# Home Remedies for Cold Sores?



## RaigenB

I've gotten cold sores off and on ever since I've been little.. we've tried different medicines to make them go away faster but none seem to work! 

Doed anyone use or know of any remedies that may help? It would be greatly appreciated!


----------



## haley1

http://www.amazon.com/Sovereign-Silver-Oz-First-Aid/dp/B001DB6XWE/ref=pd_sim_hpc_2

this stuff works great, this is a gel but you can get as spray or drops

they drops heal canker sores in the mouth very fast


----------



## mekasmom

Lysine by mouth to help deter outbreaks.
Lemon essential oil applied directly to the sore. It will burn though, but it will make it go away within a day.


----------



## Liberty'sGirl

RaigenB said:


> I've gotten cold sores off and on ever since I've been little.. we've tried different medicines to make them go away faster but none seem to work!
> 
> Doed anyone use or know of any remedies that may help? It would be greatly appreciated!

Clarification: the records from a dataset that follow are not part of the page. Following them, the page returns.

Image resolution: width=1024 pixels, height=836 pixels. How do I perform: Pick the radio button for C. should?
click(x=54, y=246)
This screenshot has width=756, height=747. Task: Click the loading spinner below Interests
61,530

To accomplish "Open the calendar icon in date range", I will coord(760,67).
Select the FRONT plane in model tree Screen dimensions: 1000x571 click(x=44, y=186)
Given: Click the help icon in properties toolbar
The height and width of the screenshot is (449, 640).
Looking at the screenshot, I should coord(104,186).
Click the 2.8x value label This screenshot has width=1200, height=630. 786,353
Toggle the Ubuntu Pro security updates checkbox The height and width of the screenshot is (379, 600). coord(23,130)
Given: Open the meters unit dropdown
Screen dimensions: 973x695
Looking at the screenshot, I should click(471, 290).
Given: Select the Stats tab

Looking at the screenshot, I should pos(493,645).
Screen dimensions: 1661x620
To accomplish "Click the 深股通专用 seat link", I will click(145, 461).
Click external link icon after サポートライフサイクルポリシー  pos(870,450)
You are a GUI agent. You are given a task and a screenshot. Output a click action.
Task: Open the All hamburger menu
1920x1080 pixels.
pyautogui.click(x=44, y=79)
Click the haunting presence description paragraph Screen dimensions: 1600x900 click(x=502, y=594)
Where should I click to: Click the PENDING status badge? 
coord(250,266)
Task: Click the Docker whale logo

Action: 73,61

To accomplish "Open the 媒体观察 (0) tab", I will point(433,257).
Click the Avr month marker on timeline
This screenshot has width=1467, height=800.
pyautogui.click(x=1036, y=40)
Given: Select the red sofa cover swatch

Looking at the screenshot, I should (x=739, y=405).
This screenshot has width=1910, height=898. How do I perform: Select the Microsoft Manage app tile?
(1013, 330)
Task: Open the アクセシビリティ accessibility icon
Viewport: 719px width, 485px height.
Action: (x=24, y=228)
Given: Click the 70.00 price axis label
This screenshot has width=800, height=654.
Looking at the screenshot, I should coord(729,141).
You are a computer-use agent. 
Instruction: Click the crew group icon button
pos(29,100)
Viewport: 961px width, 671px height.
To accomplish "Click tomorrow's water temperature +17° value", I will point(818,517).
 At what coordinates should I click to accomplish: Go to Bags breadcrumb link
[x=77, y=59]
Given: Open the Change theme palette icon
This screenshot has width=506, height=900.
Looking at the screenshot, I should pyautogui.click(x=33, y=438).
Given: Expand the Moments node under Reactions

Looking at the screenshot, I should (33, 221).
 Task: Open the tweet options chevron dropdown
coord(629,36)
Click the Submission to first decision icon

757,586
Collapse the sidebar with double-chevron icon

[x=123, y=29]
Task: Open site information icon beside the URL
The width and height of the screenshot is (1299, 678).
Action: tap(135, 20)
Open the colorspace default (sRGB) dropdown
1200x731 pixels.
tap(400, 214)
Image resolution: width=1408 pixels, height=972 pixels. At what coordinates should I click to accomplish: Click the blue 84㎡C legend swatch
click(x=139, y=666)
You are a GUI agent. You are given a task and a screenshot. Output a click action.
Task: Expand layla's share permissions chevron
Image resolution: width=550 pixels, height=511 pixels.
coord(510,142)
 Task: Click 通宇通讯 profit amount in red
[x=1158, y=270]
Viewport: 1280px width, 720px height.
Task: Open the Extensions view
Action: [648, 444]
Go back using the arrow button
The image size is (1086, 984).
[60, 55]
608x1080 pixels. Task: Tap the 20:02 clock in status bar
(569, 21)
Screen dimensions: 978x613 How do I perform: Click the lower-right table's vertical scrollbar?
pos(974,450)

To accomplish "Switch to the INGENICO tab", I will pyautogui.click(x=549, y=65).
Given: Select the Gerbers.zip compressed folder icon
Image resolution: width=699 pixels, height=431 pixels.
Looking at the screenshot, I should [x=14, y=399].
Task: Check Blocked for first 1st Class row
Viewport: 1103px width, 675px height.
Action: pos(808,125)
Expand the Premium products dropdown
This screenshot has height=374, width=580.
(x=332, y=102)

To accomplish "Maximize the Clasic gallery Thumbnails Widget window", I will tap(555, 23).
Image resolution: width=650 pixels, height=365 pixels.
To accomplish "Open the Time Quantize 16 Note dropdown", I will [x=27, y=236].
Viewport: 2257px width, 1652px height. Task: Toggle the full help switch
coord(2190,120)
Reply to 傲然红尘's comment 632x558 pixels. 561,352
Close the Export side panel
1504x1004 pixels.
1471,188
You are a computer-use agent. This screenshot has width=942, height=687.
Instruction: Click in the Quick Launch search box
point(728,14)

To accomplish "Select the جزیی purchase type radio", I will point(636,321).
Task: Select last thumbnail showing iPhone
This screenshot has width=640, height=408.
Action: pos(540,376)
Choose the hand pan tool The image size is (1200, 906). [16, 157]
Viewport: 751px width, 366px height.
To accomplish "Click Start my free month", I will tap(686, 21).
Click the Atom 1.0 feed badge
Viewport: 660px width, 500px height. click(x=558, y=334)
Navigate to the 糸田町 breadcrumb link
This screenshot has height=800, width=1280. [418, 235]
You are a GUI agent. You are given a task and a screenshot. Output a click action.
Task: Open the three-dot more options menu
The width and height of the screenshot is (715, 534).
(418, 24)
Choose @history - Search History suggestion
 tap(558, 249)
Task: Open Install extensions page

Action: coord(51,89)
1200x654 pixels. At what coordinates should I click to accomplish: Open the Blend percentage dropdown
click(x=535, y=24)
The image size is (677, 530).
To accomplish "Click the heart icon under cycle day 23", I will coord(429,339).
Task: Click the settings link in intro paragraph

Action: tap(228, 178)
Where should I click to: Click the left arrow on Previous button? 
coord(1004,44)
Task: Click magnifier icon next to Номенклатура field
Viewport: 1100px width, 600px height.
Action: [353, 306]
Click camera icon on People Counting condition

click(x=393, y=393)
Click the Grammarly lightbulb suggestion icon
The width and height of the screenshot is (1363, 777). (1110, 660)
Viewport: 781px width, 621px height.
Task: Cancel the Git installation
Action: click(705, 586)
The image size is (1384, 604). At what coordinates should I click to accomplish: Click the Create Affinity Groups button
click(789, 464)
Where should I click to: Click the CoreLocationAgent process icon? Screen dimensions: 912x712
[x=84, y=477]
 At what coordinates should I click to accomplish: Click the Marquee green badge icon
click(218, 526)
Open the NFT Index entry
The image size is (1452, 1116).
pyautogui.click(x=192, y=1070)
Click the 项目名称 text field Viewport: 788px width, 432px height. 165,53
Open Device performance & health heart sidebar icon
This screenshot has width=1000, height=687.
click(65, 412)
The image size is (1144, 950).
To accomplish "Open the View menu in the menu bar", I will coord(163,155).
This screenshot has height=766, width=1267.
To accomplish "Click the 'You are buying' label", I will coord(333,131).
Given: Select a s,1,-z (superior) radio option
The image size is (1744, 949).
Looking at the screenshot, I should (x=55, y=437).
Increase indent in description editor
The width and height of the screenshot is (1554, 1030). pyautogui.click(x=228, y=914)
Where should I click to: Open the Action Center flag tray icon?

Oil of camphor. Dries them right up.


----------



## simi-steading

My grand mother lived with a bottle of Campho Phenique in her hand.. She claimed it cured everything, especially cold sores..


----------



## RaigenB

Thanks everyone!!


----------



## eccentric beek

Topical application of propolis extract (made from raw propolis harvested from bee hives dissolved in 190-proof grain alcohol) works for me.


----------



## RaigenB

Well I plan to have bees to that would be easy to get


----------



## SageLady

For cold sores on your lips. Light a match. Blow it out. Apply to cold sore. The sulfer from the match heals it up quickly. Do this a couple times a day. Also keep it dry. Drink with a straw if you need to to keep it dry.
This really works! Old folk remedy. This is how I treat my cold sores, otherwise they last for days. This cures it immediately.... Start using the sulfur from the match on the very first day. Make sure it's not hot before you put it on cold sore, but do it as soon as possible after blowing the match out.


----------



## snowcap

I get them if I use a chap stick with petroleium products or drink straight from a plastic bottle.
I put a paste of baking soda and water on them to dry them up.
If you use lip balm get one with a bees wax base.
I keep some bees wax around so I can make my own. a very basic one of olive oil and the bees wax.


----------



## BoldViolet

L-lysine and Vitamin C


----------



## nostawmama

I have used hydrogen peroxide to speed up the healing and I feel like I have been getting less than I used to- somewhere (no idea where) I read that peroxide can kill the herpes virus. While I don't believe everything I read this was simple enough to try and it *seems* to have worked for me!


----------



## Terri in WV

I use Carmex or Vick's as soon as I feel a tingle and it goes away before it appears.


----------



## Rita

Take the L-lysine every day as others have suggested and you won't get another one! A dab of yoghurt soothes, cools and helps heal.


----------



## SashayXP

My mom had this issue all her life too. The same virus that causes cold sores also causes small pox. If you can get your doctor to give you a small pox vaccination that will stop the outbreaks...but unfortunately that is not easy since the CDC says small pox has been eradicated in the US and the vaccine is not easy to get. An ENT told my mom to use roll on deodorant...and of course she kept a separate one for cold sores than she used in other areas...but at the first tingle, she put the deodorant on her lip (and had to remember not to lick her lips)..and it was cleared up before it even began. if she woke up with the sore on her lip, she applied the deodorant immediately and it was gone by the end of the day. yes this is weird. However...it worked. HTH


----------



## primal1

Tiger balm also works, I like it because it's so cheap and versatile .


----------



## CJofWolfcreek

witch hazel helps with ones in full outbreak. Abreva as soon as you feel a tingle pretty much heads it off.


----------



## mekasmom

Coldsores are one strain of the herpes virus just like other types of blisters. After you get these dried up, just take 500mg of lysine twice a day to prevent further outbreaks. The coldsores virus is usually caught in youth, and stays in your body for your entire life. Preventing outbreaks will keep people more comfortable.


----------